(Collected data)
▼

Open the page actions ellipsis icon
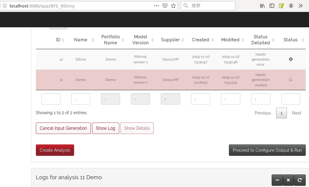The width and height of the screenshot is (309, 187). 156,5
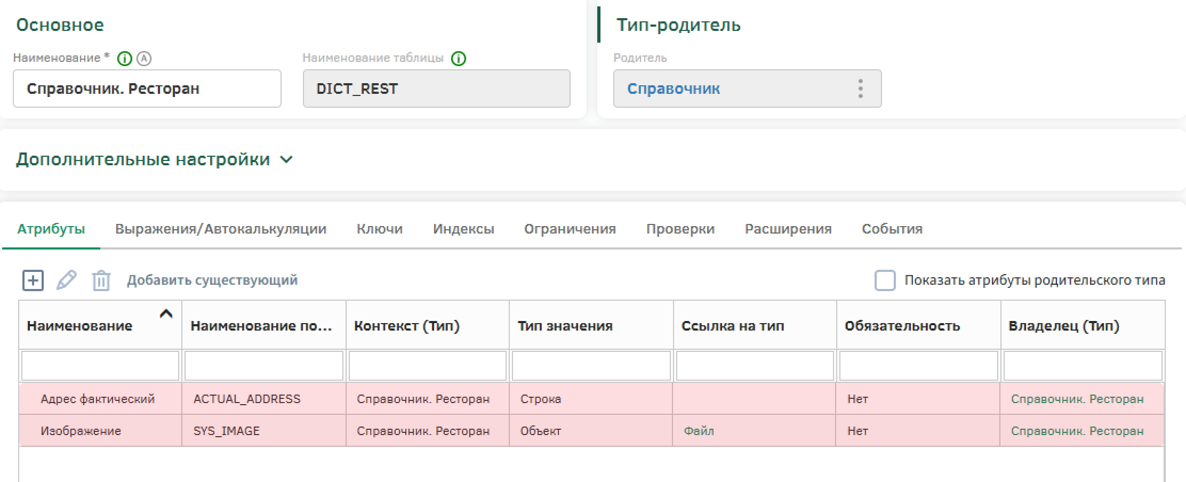Click the edit attribute pencil icon
The image size is (1186, 482).
(67, 280)
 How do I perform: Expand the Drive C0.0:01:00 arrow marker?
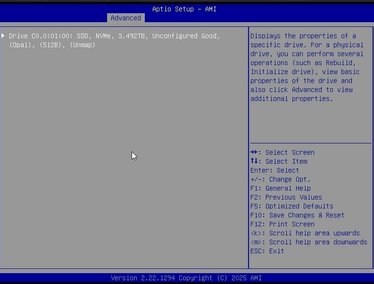(x=4, y=36)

▲

Problem> Without any pictures, retype the records above exactly.

Answer below>
Open the page actions ellipsis icon
The width and height of the screenshot is (309, 187). 156,5
Click the edit attribute pencil icon
The image size is (1186, 482).
(67, 280)
 How do I perform: Expand the Drive C0.0:01:00 arrow marker?
(x=4, y=36)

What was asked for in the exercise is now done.